### [STATED GOAL]
Starting at the beginning of the records and ending at the line that contains "[x=152, y=145]", rewrite every line in full, with each coordinate in the answers shifted up by 8. Leave the pictures out.

### [SUPPLIED RECORDS]
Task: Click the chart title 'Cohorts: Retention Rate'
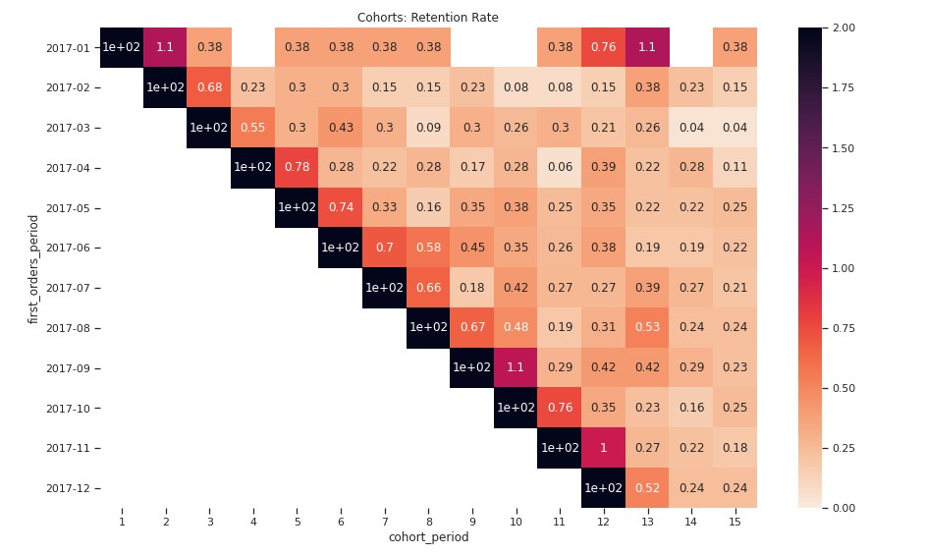427,17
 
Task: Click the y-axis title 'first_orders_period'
33,268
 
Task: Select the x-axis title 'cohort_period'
428,537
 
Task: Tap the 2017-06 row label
68,248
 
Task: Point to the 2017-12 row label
68,488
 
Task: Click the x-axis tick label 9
471,521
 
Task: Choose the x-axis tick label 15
735,521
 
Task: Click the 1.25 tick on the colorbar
843,208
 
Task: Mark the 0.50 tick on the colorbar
843,388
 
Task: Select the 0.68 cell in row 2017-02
209,87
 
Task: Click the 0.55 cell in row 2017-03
252,128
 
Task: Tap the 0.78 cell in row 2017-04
297,167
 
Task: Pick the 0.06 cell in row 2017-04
560,167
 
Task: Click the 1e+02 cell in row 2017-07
384,288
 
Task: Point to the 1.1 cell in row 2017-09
516,367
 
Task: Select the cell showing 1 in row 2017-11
603,448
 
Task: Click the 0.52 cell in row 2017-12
647,488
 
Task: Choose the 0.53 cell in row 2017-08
647,327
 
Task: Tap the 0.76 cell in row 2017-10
560,408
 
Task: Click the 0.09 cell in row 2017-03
428,128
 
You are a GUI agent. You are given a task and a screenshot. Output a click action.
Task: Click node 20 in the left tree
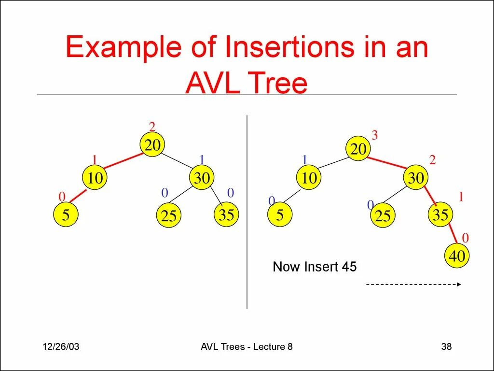[x=152, y=145]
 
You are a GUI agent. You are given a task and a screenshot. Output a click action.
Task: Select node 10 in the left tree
[x=95, y=178]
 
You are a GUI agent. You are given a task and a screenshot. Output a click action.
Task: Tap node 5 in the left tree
[x=65, y=215]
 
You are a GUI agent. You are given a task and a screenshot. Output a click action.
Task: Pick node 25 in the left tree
[x=169, y=215]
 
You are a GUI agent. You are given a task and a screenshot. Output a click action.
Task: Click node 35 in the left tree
[x=226, y=214]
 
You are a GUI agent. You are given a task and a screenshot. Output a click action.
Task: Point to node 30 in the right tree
[x=415, y=178]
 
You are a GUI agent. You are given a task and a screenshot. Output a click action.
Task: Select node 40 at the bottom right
[x=456, y=256]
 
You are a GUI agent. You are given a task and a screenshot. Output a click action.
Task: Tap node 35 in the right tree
[x=440, y=214]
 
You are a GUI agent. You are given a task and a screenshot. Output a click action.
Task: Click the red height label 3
[x=374, y=136]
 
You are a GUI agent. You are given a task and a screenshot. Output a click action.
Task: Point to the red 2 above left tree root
[x=152, y=127]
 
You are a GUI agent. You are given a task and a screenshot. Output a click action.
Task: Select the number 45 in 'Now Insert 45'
[x=349, y=267]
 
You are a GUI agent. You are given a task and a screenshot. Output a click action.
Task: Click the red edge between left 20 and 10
[x=123, y=162]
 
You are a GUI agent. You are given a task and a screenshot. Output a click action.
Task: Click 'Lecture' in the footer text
[x=268, y=346]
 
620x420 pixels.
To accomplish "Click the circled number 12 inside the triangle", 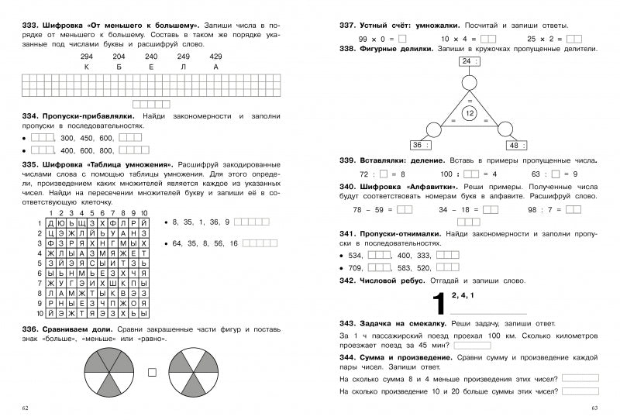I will click(469, 114).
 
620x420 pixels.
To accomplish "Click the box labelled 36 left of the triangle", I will click(420, 145).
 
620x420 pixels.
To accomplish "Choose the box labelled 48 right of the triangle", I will click(515, 145).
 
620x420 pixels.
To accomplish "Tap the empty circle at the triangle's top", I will click(469, 82).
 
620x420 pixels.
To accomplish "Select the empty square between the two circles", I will click(152, 370).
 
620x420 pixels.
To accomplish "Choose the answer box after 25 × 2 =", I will click(574, 38).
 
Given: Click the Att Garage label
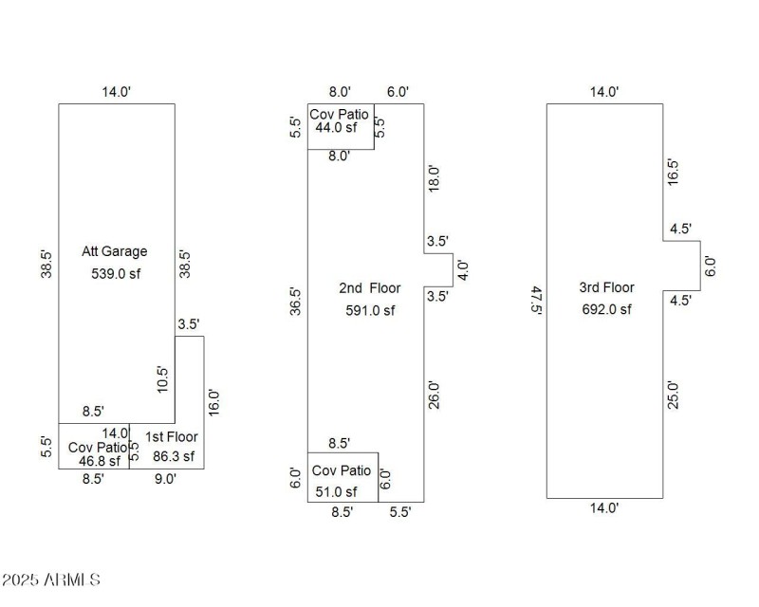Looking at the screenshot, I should pos(115,251).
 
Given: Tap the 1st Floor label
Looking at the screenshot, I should pos(173,438).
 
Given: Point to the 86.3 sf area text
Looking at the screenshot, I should pos(173,456).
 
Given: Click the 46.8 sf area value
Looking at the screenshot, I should pos(100,461).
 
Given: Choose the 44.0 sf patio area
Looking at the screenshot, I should pos(337,127).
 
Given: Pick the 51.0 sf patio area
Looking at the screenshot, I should pos(336,490).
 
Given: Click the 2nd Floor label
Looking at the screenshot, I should pos(370,288).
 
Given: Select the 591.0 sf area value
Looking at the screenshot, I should pos(370,309).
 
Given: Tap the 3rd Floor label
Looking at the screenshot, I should pos(607,287).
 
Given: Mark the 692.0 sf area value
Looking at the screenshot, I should pos(607,308).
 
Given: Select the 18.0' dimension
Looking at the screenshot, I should pos(435,179).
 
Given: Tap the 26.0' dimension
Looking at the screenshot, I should pos(435,395).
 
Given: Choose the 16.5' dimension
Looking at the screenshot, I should pos(674,172).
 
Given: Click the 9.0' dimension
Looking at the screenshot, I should pos(165,479).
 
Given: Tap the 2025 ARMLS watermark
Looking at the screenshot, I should pos(51,579).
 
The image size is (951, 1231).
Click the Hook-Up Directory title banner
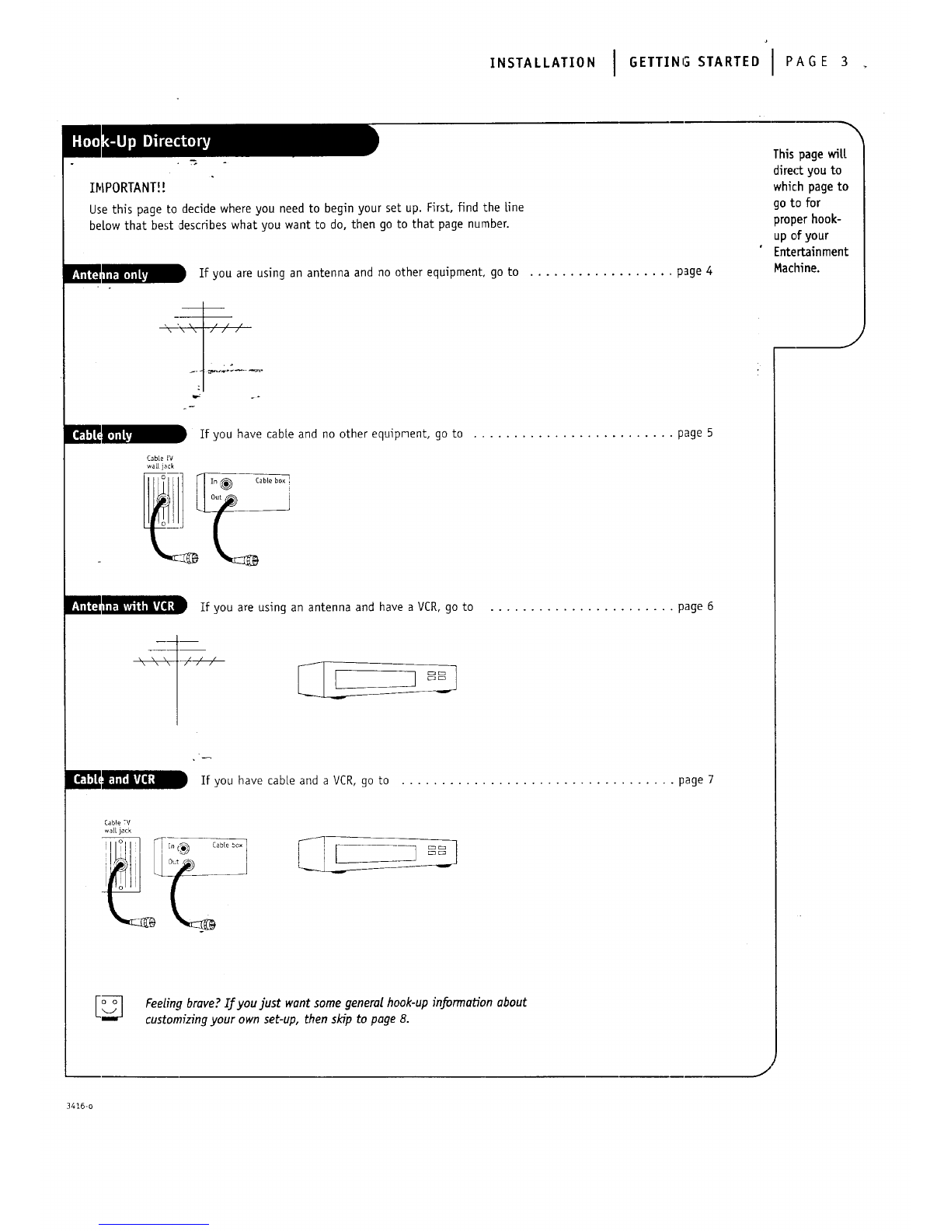coord(220,141)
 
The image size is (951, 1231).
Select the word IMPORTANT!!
coord(127,187)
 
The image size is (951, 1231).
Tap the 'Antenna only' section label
coord(124,274)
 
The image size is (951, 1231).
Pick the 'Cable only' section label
coord(124,434)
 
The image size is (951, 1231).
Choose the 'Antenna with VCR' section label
coord(125,605)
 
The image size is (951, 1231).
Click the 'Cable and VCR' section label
coord(125,779)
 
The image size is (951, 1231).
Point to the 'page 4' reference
coord(695,271)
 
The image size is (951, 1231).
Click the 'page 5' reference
coord(695,434)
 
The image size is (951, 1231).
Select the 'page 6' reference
coord(695,607)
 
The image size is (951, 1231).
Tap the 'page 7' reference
coord(696,780)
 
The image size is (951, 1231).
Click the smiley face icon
coord(110,1007)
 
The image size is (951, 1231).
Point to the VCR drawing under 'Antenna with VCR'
coord(378,679)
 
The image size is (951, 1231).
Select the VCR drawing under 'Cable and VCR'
coord(378,854)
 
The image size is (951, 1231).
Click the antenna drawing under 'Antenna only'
coord(204,346)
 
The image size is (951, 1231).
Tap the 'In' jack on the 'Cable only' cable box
coord(226,483)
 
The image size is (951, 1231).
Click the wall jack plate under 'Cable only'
coord(163,500)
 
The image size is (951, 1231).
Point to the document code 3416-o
coord(79,1106)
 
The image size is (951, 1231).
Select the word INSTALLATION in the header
coord(542,62)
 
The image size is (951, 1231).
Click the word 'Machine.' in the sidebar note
coord(796,268)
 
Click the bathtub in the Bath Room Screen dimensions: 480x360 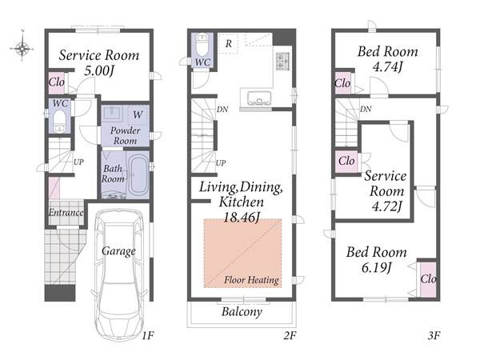click(x=138, y=175)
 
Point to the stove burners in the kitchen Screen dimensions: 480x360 click(x=282, y=61)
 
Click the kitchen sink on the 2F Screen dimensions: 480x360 click(x=259, y=98)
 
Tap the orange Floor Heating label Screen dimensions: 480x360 click(x=251, y=280)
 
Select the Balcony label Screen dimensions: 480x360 click(x=242, y=312)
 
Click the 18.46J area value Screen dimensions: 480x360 click(x=242, y=218)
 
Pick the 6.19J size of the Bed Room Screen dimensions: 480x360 click(x=376, y=268)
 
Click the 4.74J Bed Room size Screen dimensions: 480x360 click(x=387, y=66)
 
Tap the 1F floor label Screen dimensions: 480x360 click(x=147, y=336)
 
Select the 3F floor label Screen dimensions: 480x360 click(x=434, y=336)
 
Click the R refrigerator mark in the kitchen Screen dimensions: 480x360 click(x=229, y=44)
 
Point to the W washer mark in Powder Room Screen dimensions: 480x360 click(x=138, y=114)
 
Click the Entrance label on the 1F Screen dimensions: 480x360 click(x=66, y=212)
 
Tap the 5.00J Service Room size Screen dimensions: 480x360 click(x=99, y=71)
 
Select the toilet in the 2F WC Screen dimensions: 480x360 click(x=202, y=45)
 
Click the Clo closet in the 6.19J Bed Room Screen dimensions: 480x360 click(x=428, y=278)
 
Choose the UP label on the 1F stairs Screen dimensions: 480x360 click(x=78, y=162)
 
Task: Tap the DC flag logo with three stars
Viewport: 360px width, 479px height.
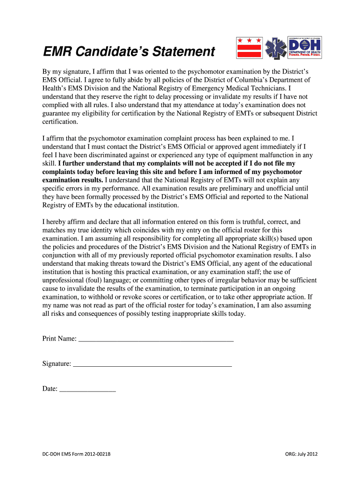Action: click(x=247, y=48)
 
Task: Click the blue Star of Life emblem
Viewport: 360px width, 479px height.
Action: click(x=275, y=48)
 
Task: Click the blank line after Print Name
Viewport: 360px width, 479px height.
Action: click(x=156, y=339)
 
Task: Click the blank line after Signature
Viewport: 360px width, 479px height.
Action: click(x=152, y=363)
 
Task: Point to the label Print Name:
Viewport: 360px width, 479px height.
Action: click(x=59, y=339)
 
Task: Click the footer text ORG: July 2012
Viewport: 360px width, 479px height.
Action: click(x=301, y=454)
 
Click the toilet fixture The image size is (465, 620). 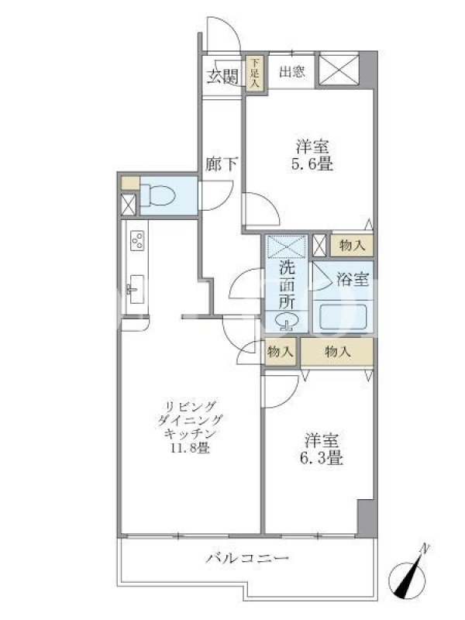(158, 196)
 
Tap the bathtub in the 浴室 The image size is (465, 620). (343, 316)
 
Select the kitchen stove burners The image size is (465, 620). (138, 240)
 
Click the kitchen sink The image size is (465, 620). (136, 289)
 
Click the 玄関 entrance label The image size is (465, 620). (222, 75)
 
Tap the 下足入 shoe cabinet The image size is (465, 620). (256, 73)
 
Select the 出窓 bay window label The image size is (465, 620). (292, 72)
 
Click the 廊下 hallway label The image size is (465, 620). (222, 164)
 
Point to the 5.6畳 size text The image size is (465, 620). (312, 164)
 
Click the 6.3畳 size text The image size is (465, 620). (322, 458)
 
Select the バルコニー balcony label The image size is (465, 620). (247, 558)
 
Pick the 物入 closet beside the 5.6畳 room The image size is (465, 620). (352, 246)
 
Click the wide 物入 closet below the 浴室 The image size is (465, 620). (337, 351)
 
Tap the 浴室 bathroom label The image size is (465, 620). (353, 280)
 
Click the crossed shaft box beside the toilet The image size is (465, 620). (129, 204)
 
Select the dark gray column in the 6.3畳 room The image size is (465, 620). (365, 518)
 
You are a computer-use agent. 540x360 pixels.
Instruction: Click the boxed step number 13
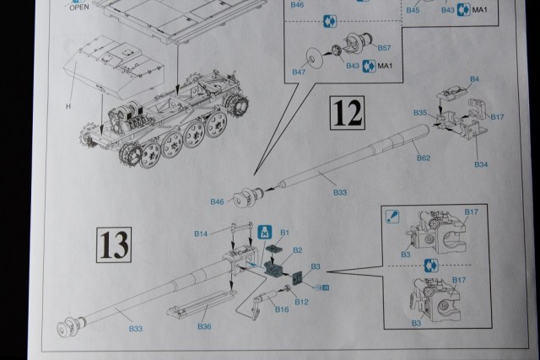(113, 245)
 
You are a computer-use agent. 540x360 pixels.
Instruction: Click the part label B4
(474, 79)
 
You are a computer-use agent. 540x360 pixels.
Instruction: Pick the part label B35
(420, 112)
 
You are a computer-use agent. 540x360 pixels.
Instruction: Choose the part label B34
(482, 163)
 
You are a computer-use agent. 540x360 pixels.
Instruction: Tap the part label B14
(201, 233)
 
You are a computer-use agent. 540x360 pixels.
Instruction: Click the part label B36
(202, 326)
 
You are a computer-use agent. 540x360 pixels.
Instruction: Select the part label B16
(281, 310)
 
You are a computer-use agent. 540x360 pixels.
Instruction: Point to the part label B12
(301, 301)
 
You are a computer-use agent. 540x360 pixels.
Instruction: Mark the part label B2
(297, 250)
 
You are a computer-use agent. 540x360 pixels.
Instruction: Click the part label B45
(413, 10)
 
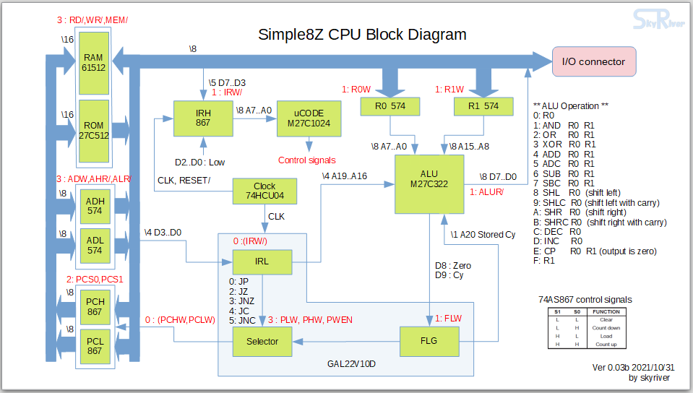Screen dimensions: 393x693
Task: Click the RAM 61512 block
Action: click(x=94, y=63)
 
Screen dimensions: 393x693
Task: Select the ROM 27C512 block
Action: click(x=94, y=131)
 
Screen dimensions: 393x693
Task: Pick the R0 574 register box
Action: click(x=390, y=106)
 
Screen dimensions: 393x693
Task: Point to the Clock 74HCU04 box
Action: click(x=264, y=191)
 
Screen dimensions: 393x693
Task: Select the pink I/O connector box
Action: click(x=593, y=61)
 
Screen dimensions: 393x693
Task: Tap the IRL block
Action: click(x=262, y=262)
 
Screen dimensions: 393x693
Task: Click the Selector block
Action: click(x=262, y=342)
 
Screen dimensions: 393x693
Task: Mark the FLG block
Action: click(x=429, y=342)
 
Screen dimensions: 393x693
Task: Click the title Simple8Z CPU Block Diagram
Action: click(x=362, y=34)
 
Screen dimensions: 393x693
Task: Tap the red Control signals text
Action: click(x=306, y=159)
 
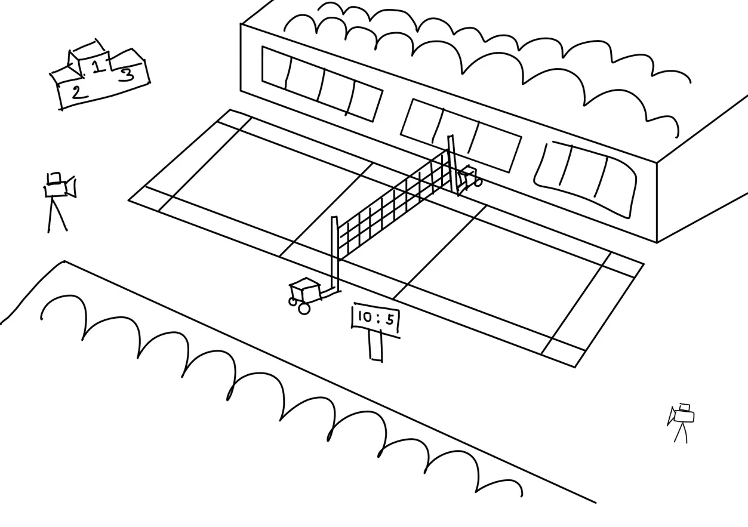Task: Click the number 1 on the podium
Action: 97,65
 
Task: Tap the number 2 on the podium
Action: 78,93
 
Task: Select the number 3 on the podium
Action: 126,75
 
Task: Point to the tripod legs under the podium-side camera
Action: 57,214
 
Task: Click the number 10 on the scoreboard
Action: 365,317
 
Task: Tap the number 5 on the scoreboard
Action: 390,319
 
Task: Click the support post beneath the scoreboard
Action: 375,346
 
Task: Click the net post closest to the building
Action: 453,164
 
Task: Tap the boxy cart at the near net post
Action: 304,291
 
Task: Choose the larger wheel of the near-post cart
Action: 304,309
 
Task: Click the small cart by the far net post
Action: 469,177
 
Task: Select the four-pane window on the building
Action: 322,84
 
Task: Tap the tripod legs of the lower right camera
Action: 681,433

### [FULL OUTPUT]
Task: Click the chart title 'Cohorts: Retention Rate'
435,25
 
Task: Click the y-axis title 'first_orders_period'
41,276
 
Task: Select the x-axis title 'cohort_period'
436,545
 
Task: Tap the 2017-06 row label
76,256
 
Task: Point to the 2017-12 row label
76,496
 
Task: Click the x-axis tick label 9
479,529
 
Task: Choose the x-axis tick label 15
743,529
 
Task: Click the 1.25 tick on the colorbar
851,216
 
Task: Mark the 0.50 tick on the colorbar
851,396
 
Task: Select the 0.68 cell in row 2017-02
217,95
 
Task: Click the 0.55 cell in row 2017-03
260,136
 
Task: Tap the 0.78 cell in row 2017-04
305,175
 
Task: Pick the 0.06 cell in row 2017-04
568,175
 
Task: Click the 1e+02 cell in row 2017-07
392,296
 
Task: Point to the 1.1 cell in row 2017-09
524,375
 
Task: Select the cell showing 1 in row 2017-11
611,456
 
Task: Click the 0.52 cell in row 2017-12
655,496
 
Task: Choose the 0.53 cell in row 2017-08
655,335
 
Task: Tap the 0.76 cell in row 2017-10
568,416
 
Task: Click the 0.09 cell in row 2017-03
436,136
 
You are a GUI agent. You are given a task and a screenshot. Output a click action.
Task: Click node 20 in the left tree
[x=160, y=153]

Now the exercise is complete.